Silvia Bächli
L’œuvre de Silvia Bächli obéit à une discipline quotidienne. Chaque jour, généralement de 11 à 14h, elle s’assoit à sa table de travail et produit une grande quantité de dessins. En début d’après-midi elle marque une pause, puis elle regarde ses dessins de la veille, constitue des piles et en écarte la majorité. Le reste de l’après-midi, la plupart du temps, se passe en promenades. (Mais, déambuler, il faut le reconnaître, fait partie, sinon de son travail, du moins de l’entraînement qui lui est nécessaire.) Et puis parfois, le soir, elle dessine à nouveau. Ce calendrier, bien sûr, peut supporter des exceptions. Celles, notamment, qui sont dues aux voyages.
Pour la première visite que je lui rendis à Paris, l’artiste m’envoya un mot : « Si vous sortez du métro, il y a une seule rue qui monte.
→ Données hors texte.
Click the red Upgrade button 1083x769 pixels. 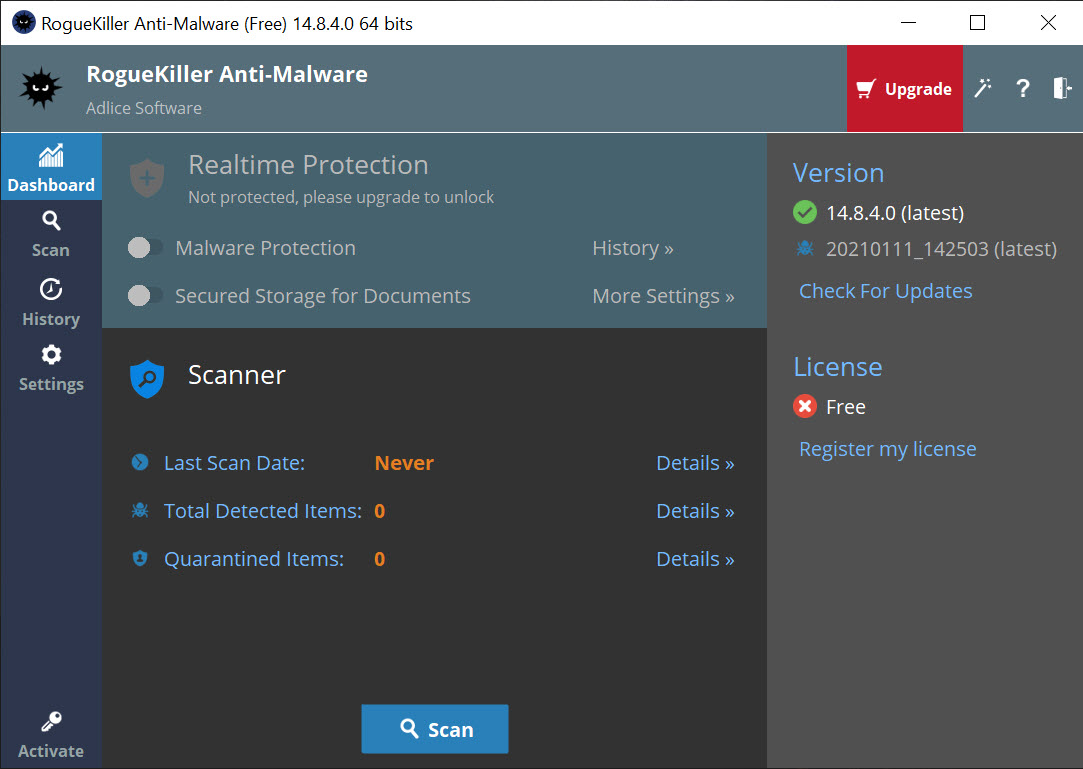904,89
Vous la suivez , il y a à gauche un cimetière et après 3-5 minutes vous arriverez à un croisement de 5 rues. Ma rue est celle qui est entre les deux bars. Le n° 15, c’est la deuxième porte à droite. Il n’y a pas de sonnette, mais la cuisine est directement derrière la porte… frappez s.v.p. »
L’espace ne s’offre jamais comme un « cadeau du ciel », chez Silvia Bächli. Et la promenade est avant tout nécessaire et reconstituante, comme lui sont nécessaires les repères trouvés en chemin. Pas de repères sans promenade et pas de promenade sans repères. Voilà pourquoi ses dessins peuvent être assimilés aux pages détachées d’un carnet de bord.
Mais, enfin, pourquoi citer cette feuille de route ? Parce que quand je la relis à froid, son impeccable précision topographique révèle quelque chose d’essentiel dans le travail de l’artiste : suggérant alors l’image d’une circulation à travers les signes et à travers le temps : entre espace intime et espace extérieur. Circulation d’une extrême fluidité mais toujours réfléchie. Circulation aléatoire mais toujours parfaitement contrôlée. Glaner des repères à l’extérieur, en effet, les emporter chez soi, les transformer — comme la ville incorpore des arbres et d’autres végétaux d’ornements pour se rendre supportable — ; ou, au contraire, déplacer des éléments de l’espace privé vers la neutralité de la page blanche ou du mur blanc ; ces deux méthodes, pourtant opposées dans leur orientation, cœxistent dans le travail de Silvia Bächli […]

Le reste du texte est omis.